▶ _Provided records_:
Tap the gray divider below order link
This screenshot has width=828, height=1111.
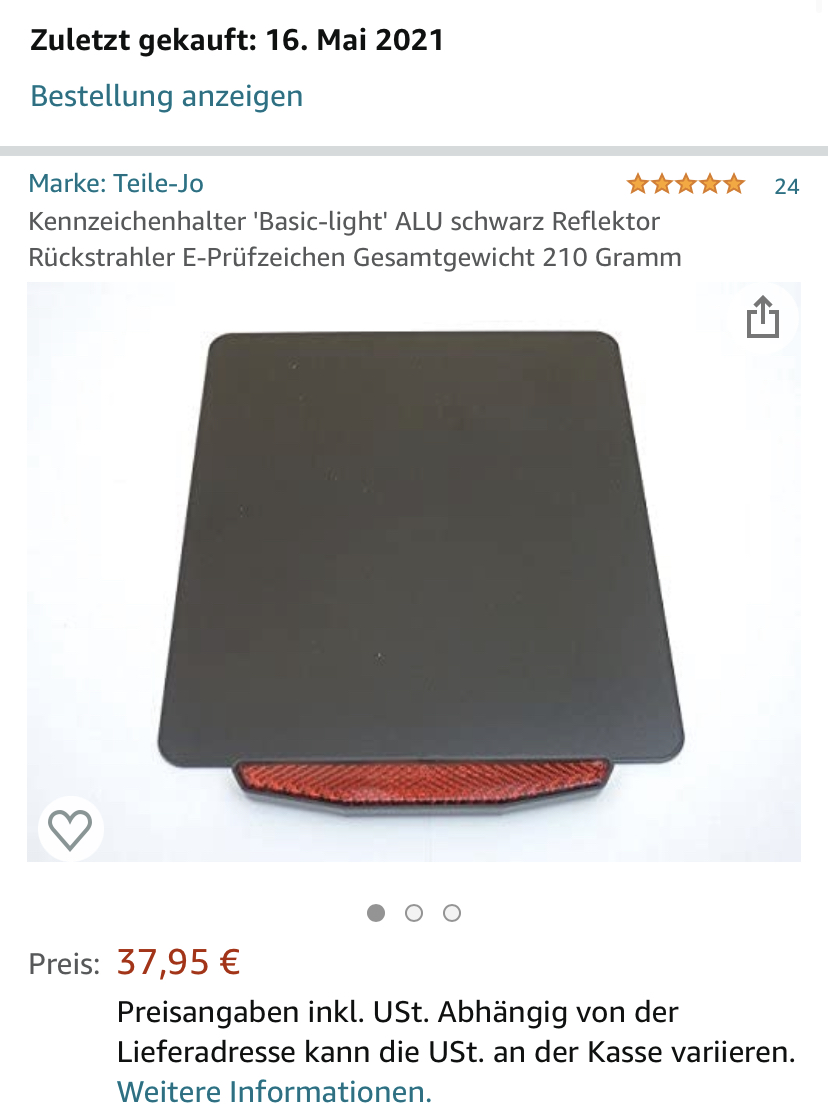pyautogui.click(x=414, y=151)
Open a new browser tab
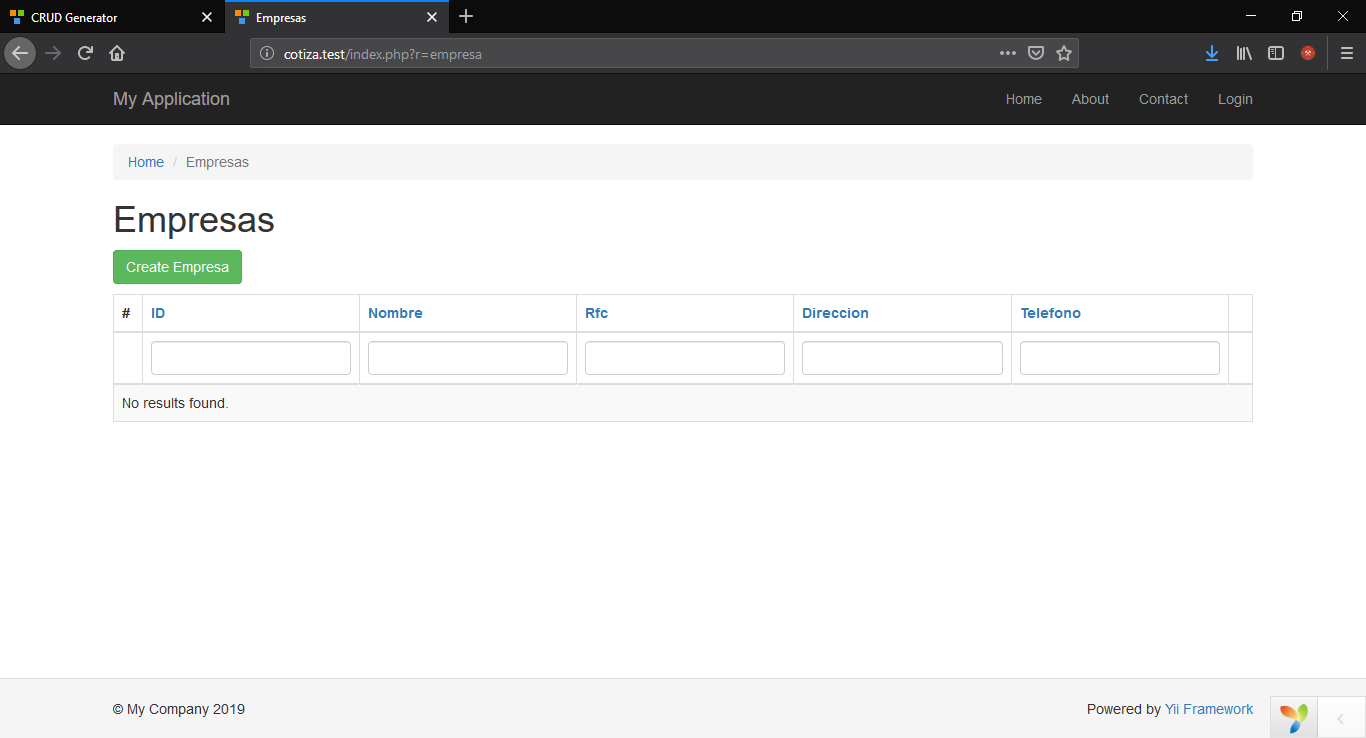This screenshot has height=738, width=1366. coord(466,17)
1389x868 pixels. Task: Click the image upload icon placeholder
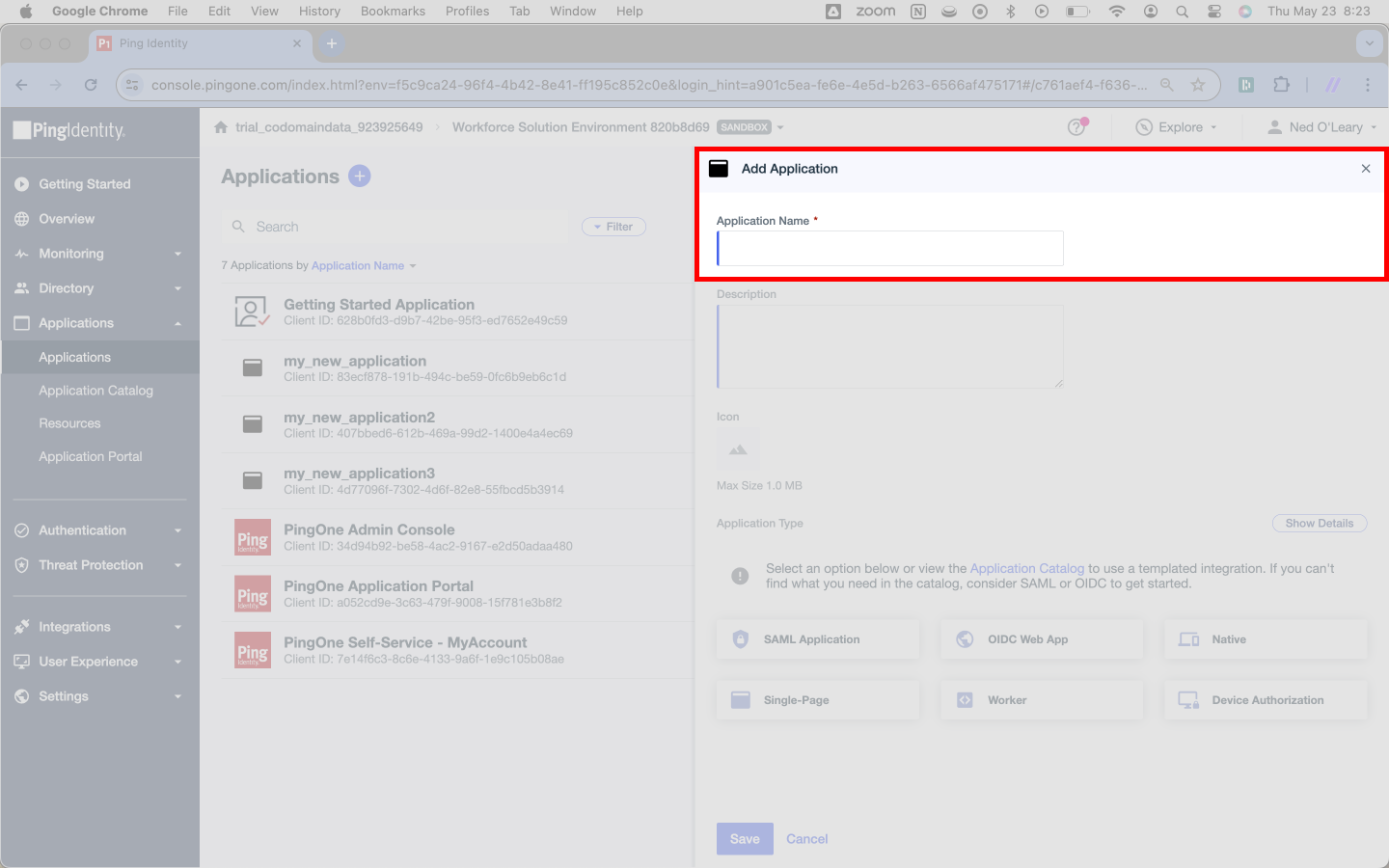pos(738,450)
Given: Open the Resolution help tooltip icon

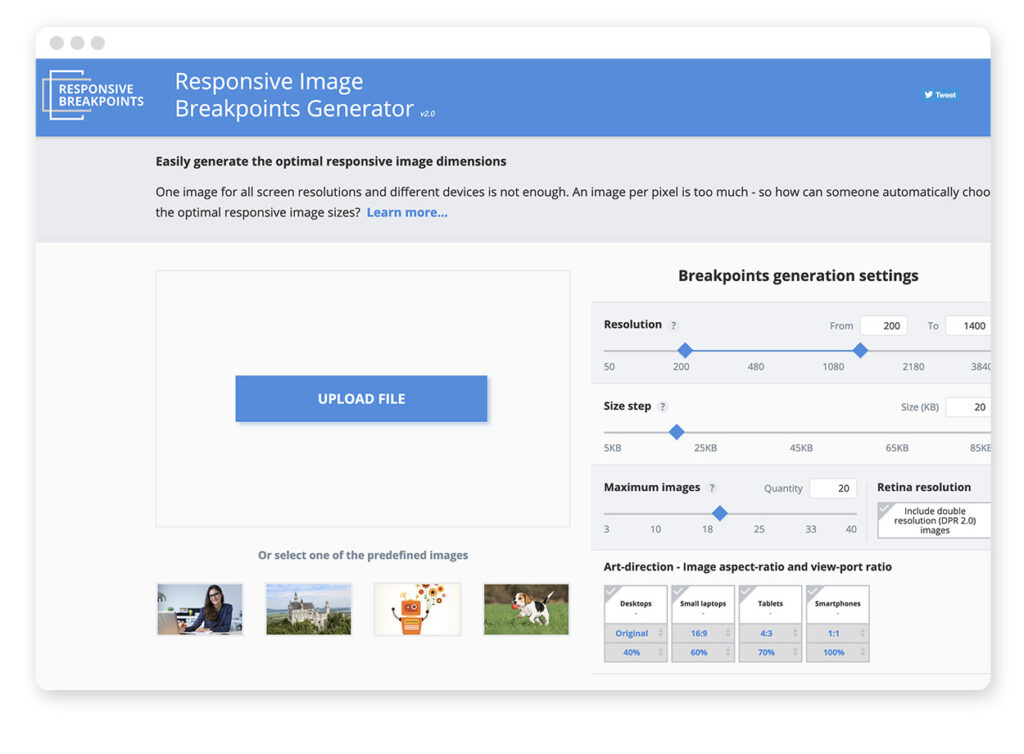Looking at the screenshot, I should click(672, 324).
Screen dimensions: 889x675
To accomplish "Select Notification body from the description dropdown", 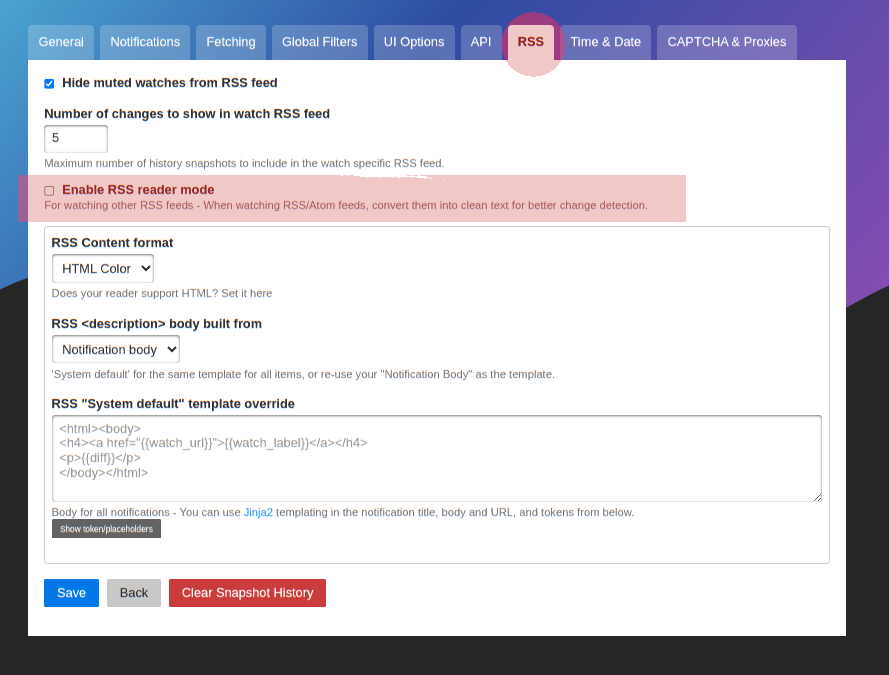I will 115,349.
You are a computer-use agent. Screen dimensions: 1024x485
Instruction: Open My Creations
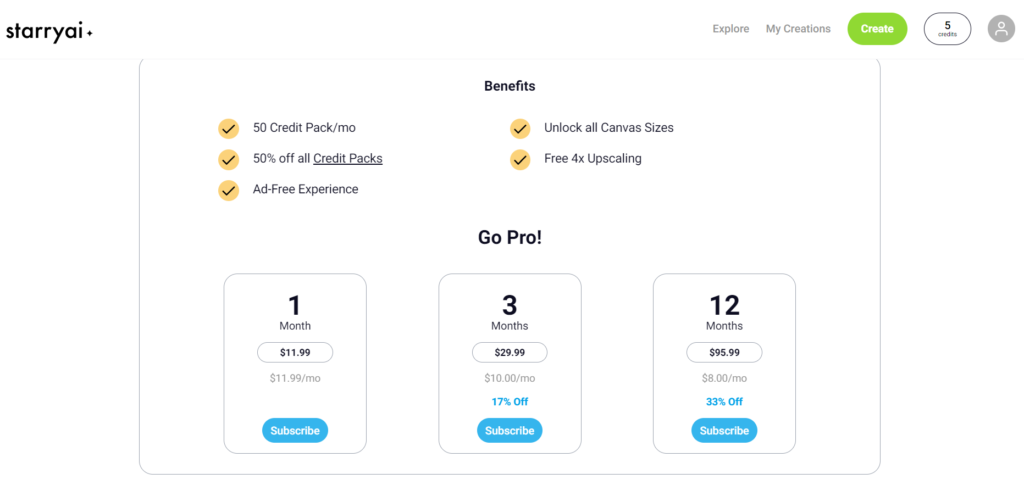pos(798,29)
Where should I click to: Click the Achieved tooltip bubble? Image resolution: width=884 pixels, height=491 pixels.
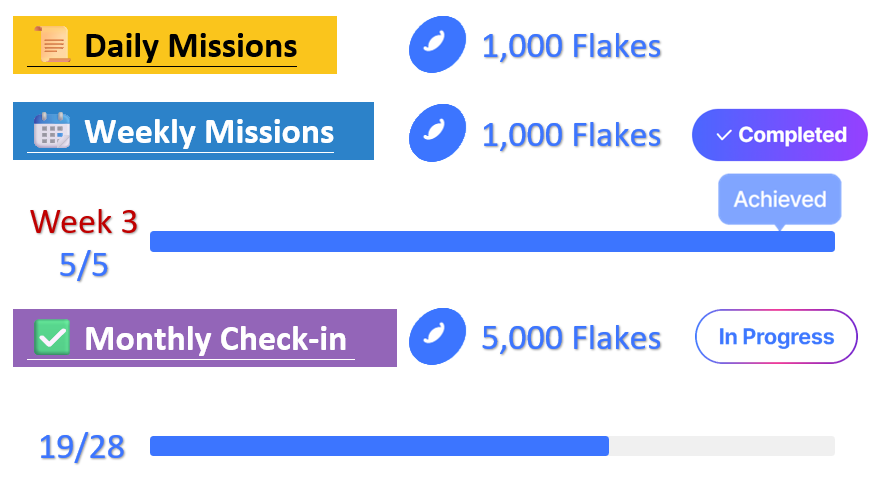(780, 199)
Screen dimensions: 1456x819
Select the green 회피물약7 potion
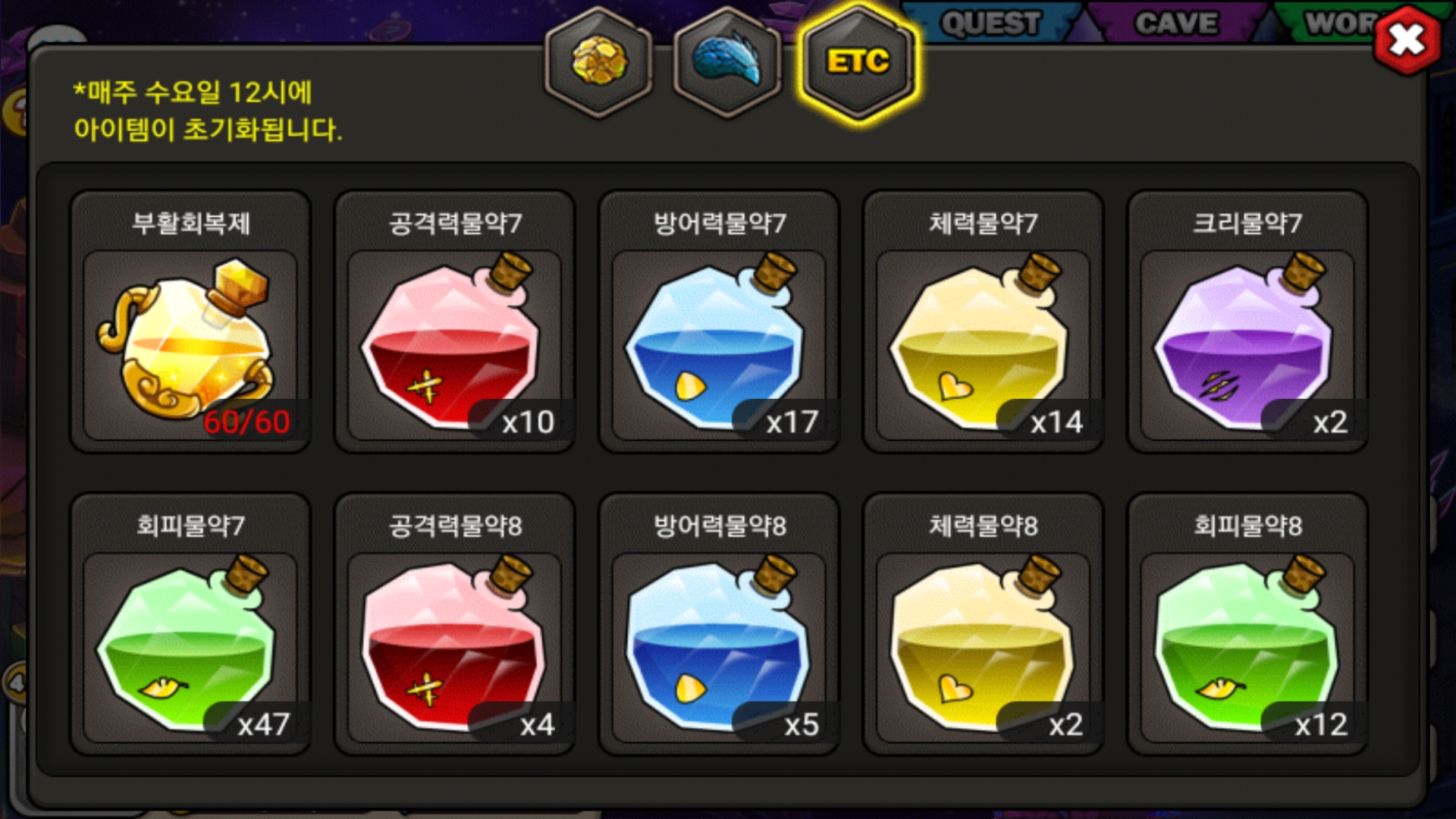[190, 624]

▶ _Your goal_: Where a line above contains the word "dimensions", copy that line.

▶ _Written solution_:
Screen dimensions: 889x675
You are a computer-use agent. Screen dimensions: 1024x485
Screen dimensions: 1456x819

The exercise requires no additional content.